Wherever "Given" appears in the records below, copy the line that holds it.

#### [Collected data entries]
+++

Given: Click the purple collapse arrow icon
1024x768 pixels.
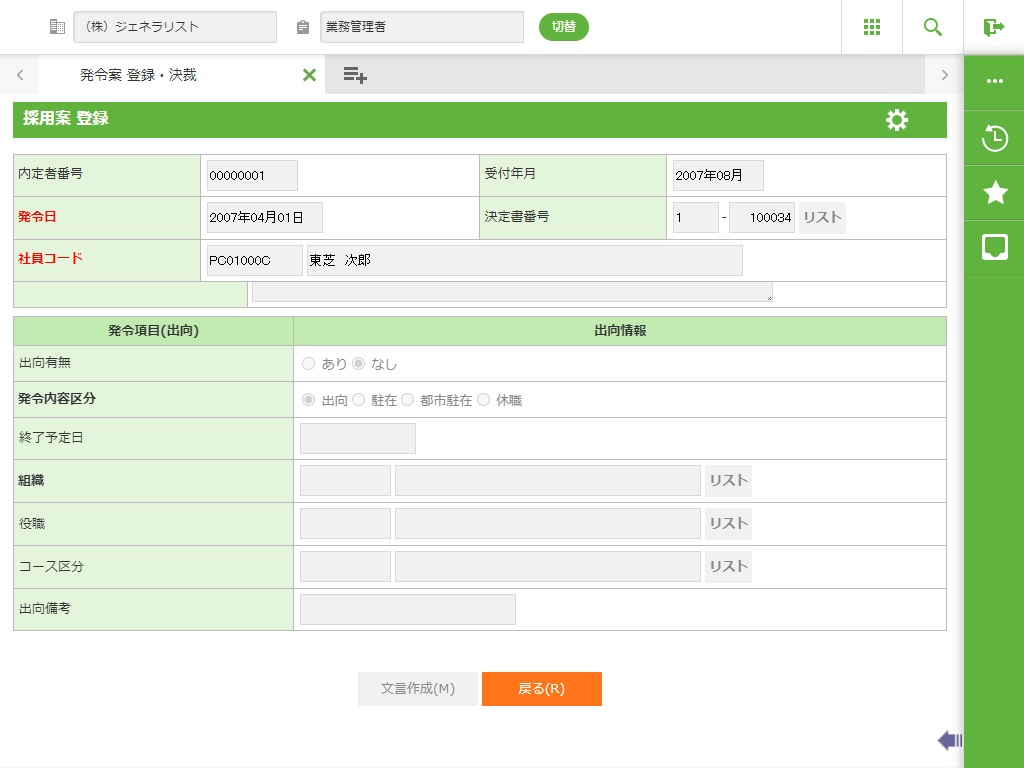Looking at the screenshot, I should [x=949, y=740].
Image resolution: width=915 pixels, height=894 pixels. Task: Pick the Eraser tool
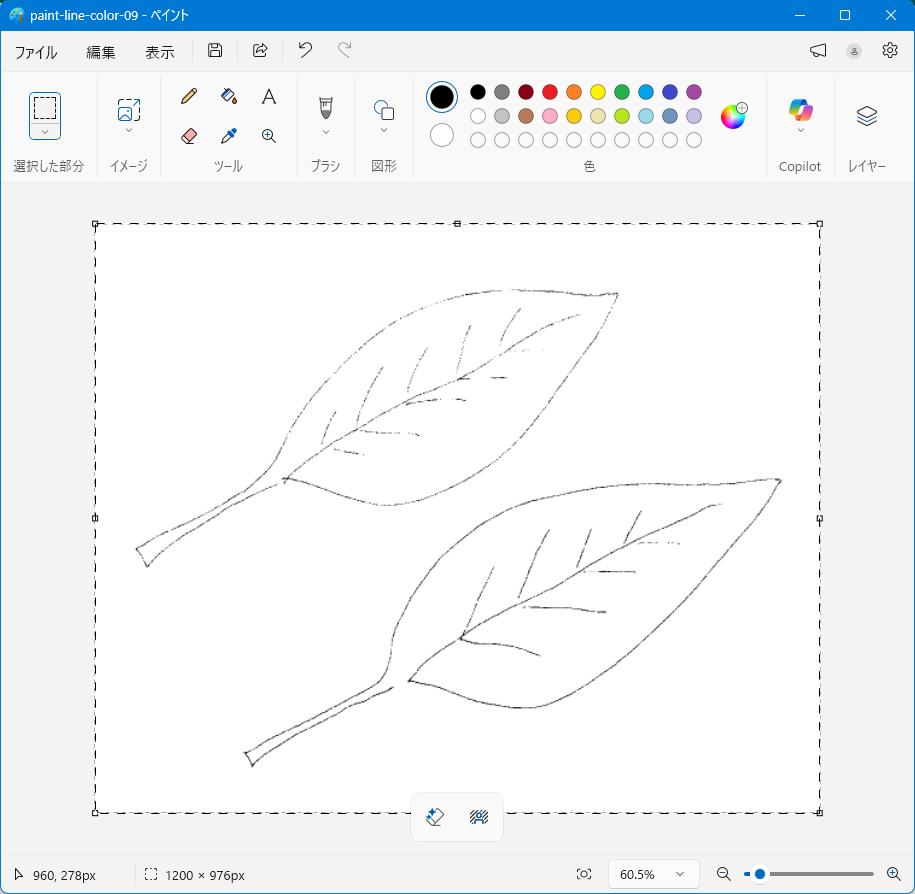click(189, 136)
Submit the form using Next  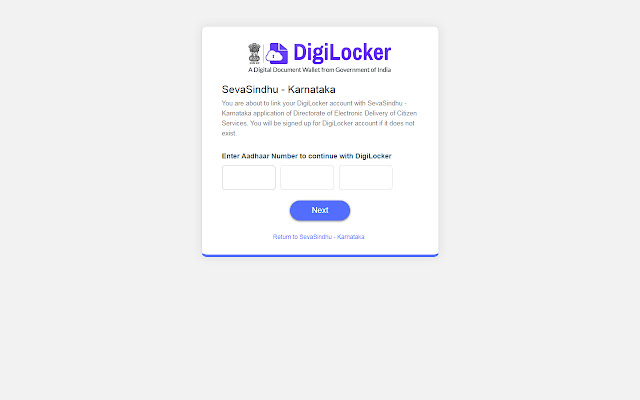point(320,211)
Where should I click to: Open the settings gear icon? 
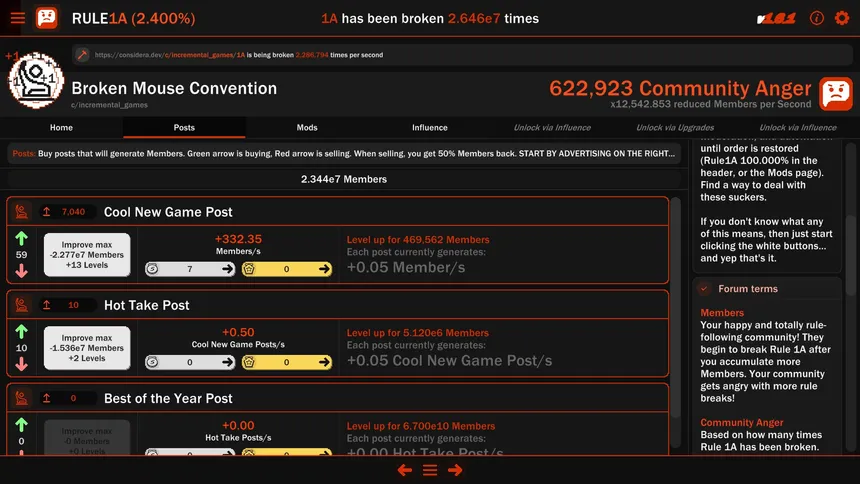(x=842, y=18)
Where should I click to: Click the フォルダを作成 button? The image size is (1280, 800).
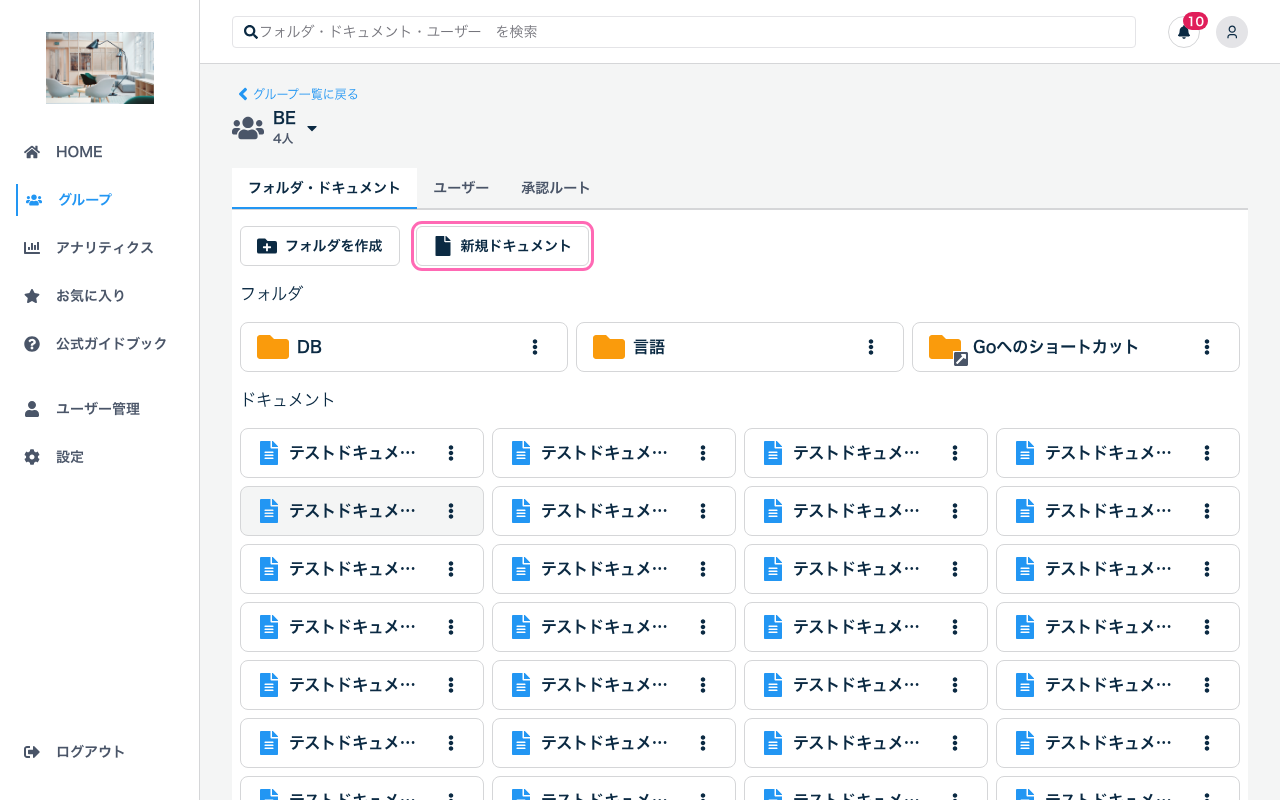(320, 245)
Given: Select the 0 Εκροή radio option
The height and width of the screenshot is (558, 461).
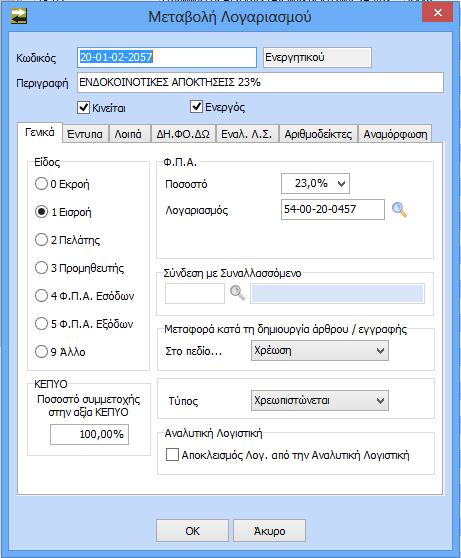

+++

#### [RESULT OF THE EXERCISE]
Given: Click the purple collapse arrow icon
Given: Select the 0 Εκροή radio option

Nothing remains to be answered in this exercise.